### What you are asked to do
Using the entries below, write out the line with "Click the K线图 panel title", the line with "Task: Send tweet via envelope message icon", and every line in between, exactly as each is written.

### Listed records
□ □ □

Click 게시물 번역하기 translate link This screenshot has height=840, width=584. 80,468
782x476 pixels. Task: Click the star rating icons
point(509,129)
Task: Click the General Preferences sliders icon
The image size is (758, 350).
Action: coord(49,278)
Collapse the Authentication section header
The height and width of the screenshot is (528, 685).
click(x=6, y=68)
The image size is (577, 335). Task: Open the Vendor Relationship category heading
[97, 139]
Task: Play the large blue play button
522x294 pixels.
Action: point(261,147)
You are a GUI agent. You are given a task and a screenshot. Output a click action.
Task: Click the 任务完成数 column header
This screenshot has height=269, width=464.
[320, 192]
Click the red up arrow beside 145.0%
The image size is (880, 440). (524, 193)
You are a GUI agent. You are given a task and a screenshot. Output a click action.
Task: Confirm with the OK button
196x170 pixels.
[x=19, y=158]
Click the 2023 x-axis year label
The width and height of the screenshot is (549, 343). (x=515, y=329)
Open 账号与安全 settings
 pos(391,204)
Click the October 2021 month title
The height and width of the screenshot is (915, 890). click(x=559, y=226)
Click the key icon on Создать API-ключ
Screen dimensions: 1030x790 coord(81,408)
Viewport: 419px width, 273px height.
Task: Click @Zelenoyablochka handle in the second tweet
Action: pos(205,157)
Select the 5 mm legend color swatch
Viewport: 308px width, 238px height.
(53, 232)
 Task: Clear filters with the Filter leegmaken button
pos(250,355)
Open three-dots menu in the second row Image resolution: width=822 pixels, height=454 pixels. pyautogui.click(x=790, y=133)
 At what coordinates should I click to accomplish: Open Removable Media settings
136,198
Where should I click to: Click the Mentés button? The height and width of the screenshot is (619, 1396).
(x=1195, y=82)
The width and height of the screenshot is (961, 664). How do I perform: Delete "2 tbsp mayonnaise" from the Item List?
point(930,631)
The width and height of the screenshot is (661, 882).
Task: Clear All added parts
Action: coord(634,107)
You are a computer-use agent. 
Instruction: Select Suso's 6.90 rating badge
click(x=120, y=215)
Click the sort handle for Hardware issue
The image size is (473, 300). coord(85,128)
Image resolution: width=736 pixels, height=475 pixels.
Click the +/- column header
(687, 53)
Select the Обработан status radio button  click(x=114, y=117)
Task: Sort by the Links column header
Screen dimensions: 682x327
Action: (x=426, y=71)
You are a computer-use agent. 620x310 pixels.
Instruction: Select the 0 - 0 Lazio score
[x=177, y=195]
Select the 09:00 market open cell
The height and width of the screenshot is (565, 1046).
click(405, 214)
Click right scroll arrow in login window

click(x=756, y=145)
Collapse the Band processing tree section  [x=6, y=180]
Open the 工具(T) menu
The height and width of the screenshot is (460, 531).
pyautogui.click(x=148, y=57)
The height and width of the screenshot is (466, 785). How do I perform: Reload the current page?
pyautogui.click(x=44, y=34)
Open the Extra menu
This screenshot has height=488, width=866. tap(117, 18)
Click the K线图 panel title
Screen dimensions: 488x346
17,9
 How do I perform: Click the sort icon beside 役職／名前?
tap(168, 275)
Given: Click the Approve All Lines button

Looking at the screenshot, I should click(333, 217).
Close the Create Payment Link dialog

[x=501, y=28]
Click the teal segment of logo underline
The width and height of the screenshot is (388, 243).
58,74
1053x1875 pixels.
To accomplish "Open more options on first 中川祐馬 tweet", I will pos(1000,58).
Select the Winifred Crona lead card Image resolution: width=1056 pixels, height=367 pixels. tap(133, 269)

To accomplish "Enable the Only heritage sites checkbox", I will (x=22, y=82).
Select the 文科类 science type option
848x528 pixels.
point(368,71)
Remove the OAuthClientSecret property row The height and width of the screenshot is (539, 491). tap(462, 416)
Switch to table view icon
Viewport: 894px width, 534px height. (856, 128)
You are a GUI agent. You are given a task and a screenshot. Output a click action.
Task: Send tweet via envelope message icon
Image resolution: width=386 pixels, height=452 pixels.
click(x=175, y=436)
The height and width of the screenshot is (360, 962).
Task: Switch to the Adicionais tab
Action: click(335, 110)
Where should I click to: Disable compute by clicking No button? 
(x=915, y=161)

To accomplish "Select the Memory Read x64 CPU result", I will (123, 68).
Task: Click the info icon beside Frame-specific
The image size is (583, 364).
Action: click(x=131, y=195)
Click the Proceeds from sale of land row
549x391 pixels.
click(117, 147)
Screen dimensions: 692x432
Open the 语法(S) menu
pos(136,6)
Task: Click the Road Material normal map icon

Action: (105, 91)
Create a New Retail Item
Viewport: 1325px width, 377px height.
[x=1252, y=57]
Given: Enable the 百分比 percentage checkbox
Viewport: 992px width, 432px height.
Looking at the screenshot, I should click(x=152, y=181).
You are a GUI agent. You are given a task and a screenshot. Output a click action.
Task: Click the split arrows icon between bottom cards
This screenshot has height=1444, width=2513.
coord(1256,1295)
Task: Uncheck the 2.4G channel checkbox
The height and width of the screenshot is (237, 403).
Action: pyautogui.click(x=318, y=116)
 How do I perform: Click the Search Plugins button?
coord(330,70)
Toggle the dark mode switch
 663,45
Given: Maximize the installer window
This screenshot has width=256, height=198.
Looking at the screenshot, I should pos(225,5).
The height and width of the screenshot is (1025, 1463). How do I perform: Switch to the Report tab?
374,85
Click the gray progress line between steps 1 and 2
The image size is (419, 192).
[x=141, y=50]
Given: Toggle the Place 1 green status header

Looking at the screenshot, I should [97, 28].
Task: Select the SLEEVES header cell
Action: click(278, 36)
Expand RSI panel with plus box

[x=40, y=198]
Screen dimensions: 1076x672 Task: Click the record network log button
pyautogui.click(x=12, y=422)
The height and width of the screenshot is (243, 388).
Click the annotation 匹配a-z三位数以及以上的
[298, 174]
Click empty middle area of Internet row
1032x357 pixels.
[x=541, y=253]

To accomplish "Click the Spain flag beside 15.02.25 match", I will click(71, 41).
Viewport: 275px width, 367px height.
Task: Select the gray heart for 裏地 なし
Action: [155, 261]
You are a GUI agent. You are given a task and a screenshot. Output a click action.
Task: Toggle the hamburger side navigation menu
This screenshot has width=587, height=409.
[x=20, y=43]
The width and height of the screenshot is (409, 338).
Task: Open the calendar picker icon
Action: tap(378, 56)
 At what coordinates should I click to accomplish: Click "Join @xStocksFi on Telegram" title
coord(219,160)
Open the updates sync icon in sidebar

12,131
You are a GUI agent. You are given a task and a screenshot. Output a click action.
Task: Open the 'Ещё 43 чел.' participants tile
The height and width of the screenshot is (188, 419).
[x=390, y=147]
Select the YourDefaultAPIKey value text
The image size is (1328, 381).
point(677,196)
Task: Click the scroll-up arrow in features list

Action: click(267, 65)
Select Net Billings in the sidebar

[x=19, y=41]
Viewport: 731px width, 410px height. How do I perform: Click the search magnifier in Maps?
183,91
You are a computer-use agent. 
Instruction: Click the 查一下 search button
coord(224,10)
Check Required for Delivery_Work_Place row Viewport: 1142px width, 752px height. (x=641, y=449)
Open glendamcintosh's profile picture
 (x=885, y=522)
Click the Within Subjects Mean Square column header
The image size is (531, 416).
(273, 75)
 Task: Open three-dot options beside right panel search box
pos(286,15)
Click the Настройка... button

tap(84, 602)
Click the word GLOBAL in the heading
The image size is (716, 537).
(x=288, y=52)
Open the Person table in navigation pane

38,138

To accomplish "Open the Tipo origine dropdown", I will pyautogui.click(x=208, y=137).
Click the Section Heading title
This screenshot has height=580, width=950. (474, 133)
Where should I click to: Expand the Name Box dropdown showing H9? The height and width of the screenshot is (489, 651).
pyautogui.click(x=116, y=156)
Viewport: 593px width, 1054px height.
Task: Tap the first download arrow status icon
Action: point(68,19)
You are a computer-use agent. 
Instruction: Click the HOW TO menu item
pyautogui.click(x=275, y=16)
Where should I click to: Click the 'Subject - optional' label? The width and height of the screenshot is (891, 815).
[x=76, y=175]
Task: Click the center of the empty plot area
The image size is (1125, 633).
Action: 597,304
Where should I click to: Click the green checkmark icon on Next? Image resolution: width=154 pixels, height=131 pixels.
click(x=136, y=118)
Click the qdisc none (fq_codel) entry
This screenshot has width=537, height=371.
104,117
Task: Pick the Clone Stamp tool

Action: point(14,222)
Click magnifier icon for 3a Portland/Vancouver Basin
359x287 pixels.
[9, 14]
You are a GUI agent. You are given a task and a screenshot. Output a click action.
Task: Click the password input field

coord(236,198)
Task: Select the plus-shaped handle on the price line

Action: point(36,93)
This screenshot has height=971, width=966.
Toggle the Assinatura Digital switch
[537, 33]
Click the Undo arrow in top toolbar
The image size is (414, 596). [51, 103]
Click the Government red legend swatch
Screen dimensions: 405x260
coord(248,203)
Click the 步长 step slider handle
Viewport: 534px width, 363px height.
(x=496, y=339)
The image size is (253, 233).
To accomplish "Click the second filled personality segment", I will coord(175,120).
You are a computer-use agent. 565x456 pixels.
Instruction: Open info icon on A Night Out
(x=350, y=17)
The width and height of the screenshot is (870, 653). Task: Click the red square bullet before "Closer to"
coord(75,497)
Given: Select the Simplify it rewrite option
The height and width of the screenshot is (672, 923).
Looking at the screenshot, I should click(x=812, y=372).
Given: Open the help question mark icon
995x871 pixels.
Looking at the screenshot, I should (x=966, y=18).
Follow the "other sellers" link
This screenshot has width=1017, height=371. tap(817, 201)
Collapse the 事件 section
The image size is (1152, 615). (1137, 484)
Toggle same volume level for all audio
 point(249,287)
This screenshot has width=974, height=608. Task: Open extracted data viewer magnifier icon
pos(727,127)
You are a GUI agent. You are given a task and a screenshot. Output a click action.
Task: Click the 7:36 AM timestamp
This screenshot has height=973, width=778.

□ □ □

### Finished task
Click the K线图 panel title
Screen dimensions: 488x346
17,9
 How do I perform: Click the sort icon beside 役職／名前?
tap(168, 275)
Given: Click the Approve All Lines button

Looking at the screenshot, I should click(333, 217).
Close the Create Payment Link dialog

[x=501, y=28]
Click the teal segment of logo underline
The width and height of the screenshot is (388, 243).
58,74
1053x1875 pixels.
To accomplish "Open more options on first 中川祐馬 tweet", I will pos(1000,58).
Select the Winifred Crona lead card Image resolution: width=1056 pixels, height=367 pixels. tap(133, 269)

To accomplish "Enable the Only heritage sites checkbox", I will (x=22, y=82).
Select the 文科类 science type option
848x528 pixels.
point(368,71)
Remove the OAuthClientSecret property row The height and width of the screenshot is (539, 491). tap(462, 416)
Switch to table view icon
Viewport: 894px width, 534px height. (856, 128)
You are a GUI agent. You are given a task and a screenshot. Output a click action.
Task: Send tweet via envelope message icon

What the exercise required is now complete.